There are also what we consider to be “different” directed fuzzers. Their target points are not specified by the user, but are determined by the fuzzer. This type of fuzzer will determine the possible points of vulnerability in the program through analysis and then set these code sections as target points for directed fuzzing. For example, ParmeSan [31] utilizes many sanitizers with different detection functions that come with compilers, such as LLVM, to direct the fuzzers to specific classes of bugs. V-Fuzz [32] and Suzzer [33], on the other hand, combine a static analysis approach that uses deep learning models to predict program vulnerabilities and exposes the location of possible vulnerability targets for directed fuzzers. This type of fuzzer is different from the previously mentioned DGFs (including SwitchFuzz) in terms of application scenarios. Most of the traditional DGF application scenarios are patch testing, vulnerability recurrence or PoC generation. In such scenarios, their goal is only to trigger bugs at specified locations and it is not of concern whether there are vulnerabilities in other code fragments. Such fuzzers prefer to test the whole program, directed towards finding vulnerabilities more efficiently and comprehensively.
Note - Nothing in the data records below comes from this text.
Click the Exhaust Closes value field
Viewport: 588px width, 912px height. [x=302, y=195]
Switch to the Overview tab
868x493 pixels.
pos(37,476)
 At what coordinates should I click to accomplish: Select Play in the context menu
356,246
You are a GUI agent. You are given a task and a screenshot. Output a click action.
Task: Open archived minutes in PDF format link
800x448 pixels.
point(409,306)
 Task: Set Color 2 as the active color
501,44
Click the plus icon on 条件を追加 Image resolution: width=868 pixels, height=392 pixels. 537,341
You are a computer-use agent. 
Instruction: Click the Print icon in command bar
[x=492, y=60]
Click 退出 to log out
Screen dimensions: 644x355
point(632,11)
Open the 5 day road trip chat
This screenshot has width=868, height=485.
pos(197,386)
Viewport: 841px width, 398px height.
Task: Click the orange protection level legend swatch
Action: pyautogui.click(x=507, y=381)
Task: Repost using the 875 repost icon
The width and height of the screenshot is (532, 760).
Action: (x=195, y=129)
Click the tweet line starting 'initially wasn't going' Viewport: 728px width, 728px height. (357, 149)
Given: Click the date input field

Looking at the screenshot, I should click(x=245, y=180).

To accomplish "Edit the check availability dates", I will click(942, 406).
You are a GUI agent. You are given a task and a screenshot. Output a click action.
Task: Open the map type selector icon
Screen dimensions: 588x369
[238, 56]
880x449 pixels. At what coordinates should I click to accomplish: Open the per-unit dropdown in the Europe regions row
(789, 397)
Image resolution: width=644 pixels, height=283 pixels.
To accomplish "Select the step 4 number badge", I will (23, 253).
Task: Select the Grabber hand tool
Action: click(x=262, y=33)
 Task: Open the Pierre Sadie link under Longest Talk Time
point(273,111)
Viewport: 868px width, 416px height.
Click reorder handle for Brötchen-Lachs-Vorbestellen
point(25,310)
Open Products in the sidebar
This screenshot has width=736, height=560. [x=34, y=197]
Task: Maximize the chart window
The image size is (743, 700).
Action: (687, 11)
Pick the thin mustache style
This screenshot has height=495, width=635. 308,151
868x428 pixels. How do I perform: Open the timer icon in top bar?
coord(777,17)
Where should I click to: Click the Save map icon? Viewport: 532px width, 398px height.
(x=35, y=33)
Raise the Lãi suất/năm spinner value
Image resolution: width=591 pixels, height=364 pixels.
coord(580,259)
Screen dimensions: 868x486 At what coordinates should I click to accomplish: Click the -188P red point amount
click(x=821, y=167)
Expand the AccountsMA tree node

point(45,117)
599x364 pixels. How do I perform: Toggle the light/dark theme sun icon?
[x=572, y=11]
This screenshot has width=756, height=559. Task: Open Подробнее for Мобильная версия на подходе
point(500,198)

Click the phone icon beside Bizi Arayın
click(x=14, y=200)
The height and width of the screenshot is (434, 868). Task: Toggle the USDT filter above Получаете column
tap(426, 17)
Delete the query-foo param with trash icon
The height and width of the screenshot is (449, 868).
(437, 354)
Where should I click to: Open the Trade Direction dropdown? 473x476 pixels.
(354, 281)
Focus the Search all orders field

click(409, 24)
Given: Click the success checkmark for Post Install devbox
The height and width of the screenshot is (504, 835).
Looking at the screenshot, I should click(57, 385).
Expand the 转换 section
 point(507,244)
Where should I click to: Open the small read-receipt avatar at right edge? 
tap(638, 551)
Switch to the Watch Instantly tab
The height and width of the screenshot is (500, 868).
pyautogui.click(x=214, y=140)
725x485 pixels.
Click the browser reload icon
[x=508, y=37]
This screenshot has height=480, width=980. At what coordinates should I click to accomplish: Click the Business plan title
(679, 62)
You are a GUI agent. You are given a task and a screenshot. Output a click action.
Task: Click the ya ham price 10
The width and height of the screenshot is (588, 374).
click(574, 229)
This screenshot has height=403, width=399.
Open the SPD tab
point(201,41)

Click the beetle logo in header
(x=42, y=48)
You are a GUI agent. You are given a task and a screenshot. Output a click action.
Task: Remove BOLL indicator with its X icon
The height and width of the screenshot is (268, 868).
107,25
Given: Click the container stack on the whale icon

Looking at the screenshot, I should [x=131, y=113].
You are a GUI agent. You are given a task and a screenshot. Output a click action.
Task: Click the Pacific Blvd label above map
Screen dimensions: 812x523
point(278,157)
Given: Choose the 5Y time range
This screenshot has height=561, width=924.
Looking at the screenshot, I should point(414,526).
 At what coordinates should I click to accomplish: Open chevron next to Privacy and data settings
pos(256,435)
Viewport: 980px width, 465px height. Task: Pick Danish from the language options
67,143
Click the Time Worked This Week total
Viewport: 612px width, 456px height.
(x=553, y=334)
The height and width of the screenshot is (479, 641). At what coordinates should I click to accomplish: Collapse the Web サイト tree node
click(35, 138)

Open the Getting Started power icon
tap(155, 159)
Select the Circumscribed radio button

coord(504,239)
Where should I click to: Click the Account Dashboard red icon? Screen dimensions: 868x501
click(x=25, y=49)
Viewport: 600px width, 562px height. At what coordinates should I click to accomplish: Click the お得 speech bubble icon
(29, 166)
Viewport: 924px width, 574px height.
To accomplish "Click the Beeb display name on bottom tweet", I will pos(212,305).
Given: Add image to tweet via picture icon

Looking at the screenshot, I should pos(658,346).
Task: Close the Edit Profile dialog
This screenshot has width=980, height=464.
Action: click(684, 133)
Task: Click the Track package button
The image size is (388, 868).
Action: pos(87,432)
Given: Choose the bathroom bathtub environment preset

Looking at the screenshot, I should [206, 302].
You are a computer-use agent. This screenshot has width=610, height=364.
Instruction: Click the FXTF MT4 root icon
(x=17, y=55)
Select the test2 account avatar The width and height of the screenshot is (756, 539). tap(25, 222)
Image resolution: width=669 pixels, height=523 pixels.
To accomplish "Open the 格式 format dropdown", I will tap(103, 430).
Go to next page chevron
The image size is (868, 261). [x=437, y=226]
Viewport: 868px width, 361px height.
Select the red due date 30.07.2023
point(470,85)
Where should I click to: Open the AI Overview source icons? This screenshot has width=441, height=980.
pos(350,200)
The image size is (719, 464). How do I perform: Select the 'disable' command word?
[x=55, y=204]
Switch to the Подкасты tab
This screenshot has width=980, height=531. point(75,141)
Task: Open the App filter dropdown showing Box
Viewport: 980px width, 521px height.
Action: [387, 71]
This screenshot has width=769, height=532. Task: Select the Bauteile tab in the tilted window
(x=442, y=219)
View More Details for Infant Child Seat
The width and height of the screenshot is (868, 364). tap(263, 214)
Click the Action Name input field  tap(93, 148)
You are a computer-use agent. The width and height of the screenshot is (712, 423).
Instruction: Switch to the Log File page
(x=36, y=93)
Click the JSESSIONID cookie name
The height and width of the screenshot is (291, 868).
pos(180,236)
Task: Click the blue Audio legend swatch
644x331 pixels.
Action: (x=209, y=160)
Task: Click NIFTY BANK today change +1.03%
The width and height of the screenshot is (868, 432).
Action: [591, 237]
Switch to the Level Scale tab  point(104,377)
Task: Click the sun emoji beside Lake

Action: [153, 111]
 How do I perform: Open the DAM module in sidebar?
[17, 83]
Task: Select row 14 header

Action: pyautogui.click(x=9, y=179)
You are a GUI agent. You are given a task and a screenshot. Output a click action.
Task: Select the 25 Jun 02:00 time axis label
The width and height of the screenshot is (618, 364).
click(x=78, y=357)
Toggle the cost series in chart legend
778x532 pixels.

There has also been some research on fuzzing aids, such as FuzzGuard [34]. These use deep learning methods to help the directed gray-box fuzz tester filter unreachable inputs before seeding execution. This is very helpful for performance.

8. Conclusions

In this paper, we analyze current targeted gray-box fuzzing tools represented by AFLGo. Seed selection has a delaying effect. The valuable seeds generated will be scheduled only after the previous seeds are executed. In addition, directed fuzzing tends to ignore the impact of coverage on testing efficiency, leading to the problem of local optimality of paths without accumulating sufficient test cases with value. In this paper, we try to balance speed and coverage and conduct multi-path exploration where appropriate to better trigger vulnerabilities.

We apply the optimization scheme to SwitchFuzz. Experimentally, SwitchFuzz triggers crashes faster on easier-to-reach targets and has a higher probability of triggering crashes on harder-to-reach targets. SwitchFuzz performs better when a single target is set for testing without there being detailed information about the vulnerability.

Author Contributions

Conceptualization, P.J.; data curation, H.L.; formal analysis, Z.H.; funding acquisition, P.J.; investigation, Y.L.; methodology, Z.H.; software, Z.H.; supervision, Y.F.; validation, H.L.; visualization, Z.H.; writing—original draft, Z.H.; writing—review and editing, Z.H. All authors have read and agreed to the published version of the manuscript.

Funding

This research was funded by National Key R&D projects of China OF FUNDER grant number 2021YFB3101803.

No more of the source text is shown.